Friday, February 18, 2011

What is the purpose of imagery in poetry?What is the purpose of imagery in odes, elegies, haikus, sonnets and lyrics? Thanks

There are numerous answers to your question about the purpose of imagery in poetry.  I'll mention one that is particularly relevant to poetry, as opposed to prose.


There probably is no accurate definition (in our current literary climate) of poetry, that covers everything that today is considered poetry.  For instance, what we accept today as prose poetry doesn't fit any standard definitions from the past of what poetry is.  If there is a single characteristic that at least fits most of what is considered poetry, it may be compressed language.


Poetry has a need to say as much as possible in as few words as possible.  That is true with most successful writing, of course, but the need is more pronounced in poetry.


Imagery is an important form of compressed language, and is therefore vital in poetry.  Other forms of compressed language, such as simile and metaphor, often create imagery.  They help a writer to accomplish as much as possible in as few lines as possible. 


Consider Randall Jarrell's "The Death of the Ball Turret Gunner":



From my mother's sleep I fell into the State


And I hunched in its belly till my wet fur froze.


Six miles from earth, loosed from its dream of life,


I woke to black flak and the nightmare fighters.


When I died they washed me out of the turret with a hose.

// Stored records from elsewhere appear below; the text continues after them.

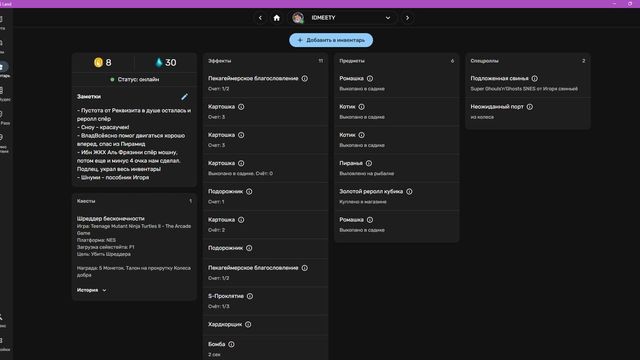Image resolution: width=640 pixels, height=360 pixels.
Task: Click the player avatar thumbnail at top
Action: (298, 18)
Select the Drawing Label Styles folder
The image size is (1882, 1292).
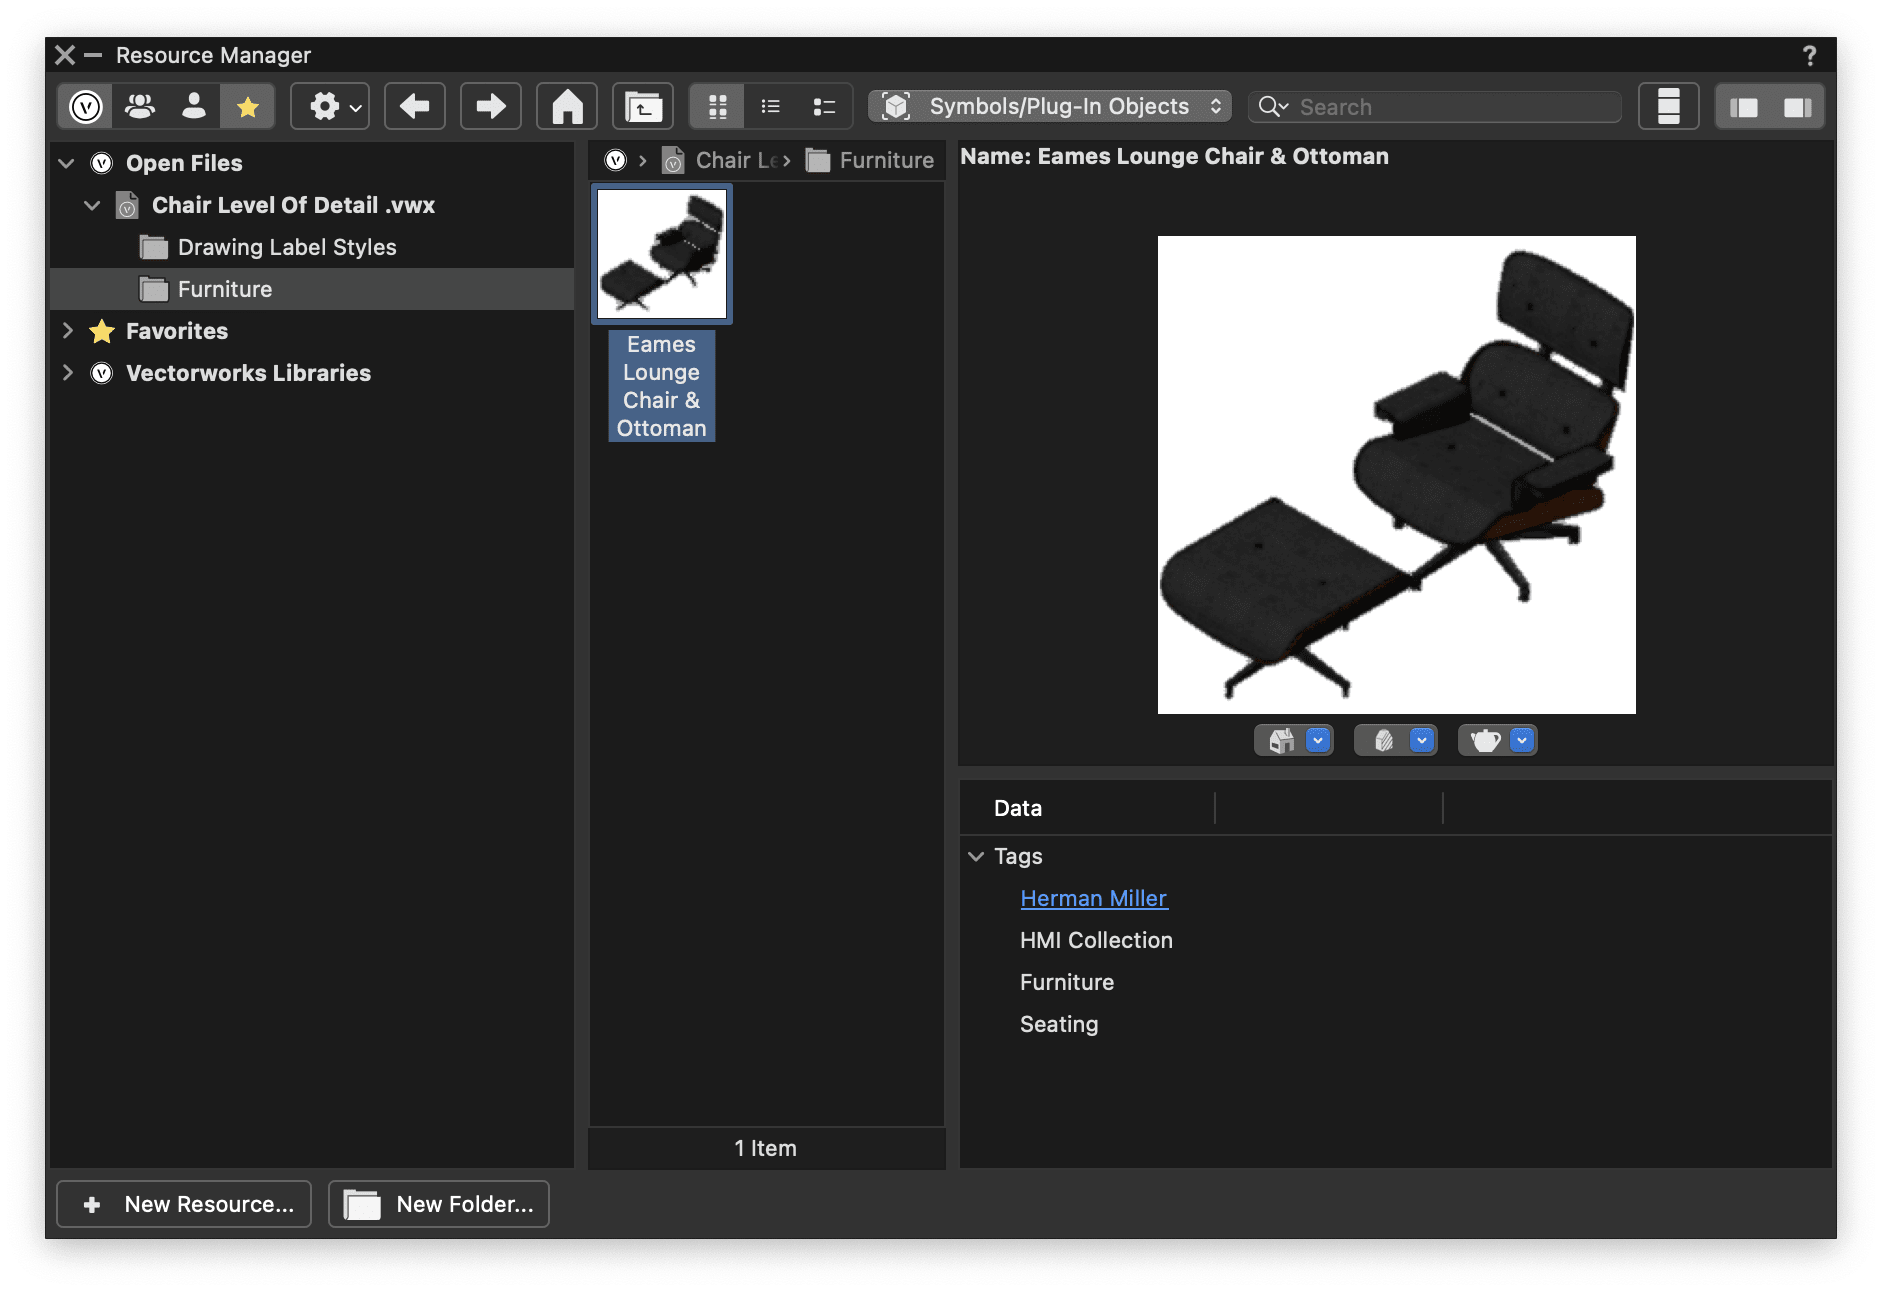point(286,247)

Looking at only the final line, the image of fellow soldiers washing the leftover bits of a man ripped to shreds by shrapnel creates multiple meanings, reactions, and emotions:


  • Horror

  • Shock

  • Disgust

  • Disbelief or at least discomfort at the nonchalance that seems to be involved

  • anti-war sentiment

  • irony

  • pity

Notice that none of the words I use to describe the meanings, etc. of the image are used by the writer:  they are all revealed by the image.  That's what imagery does for poetry.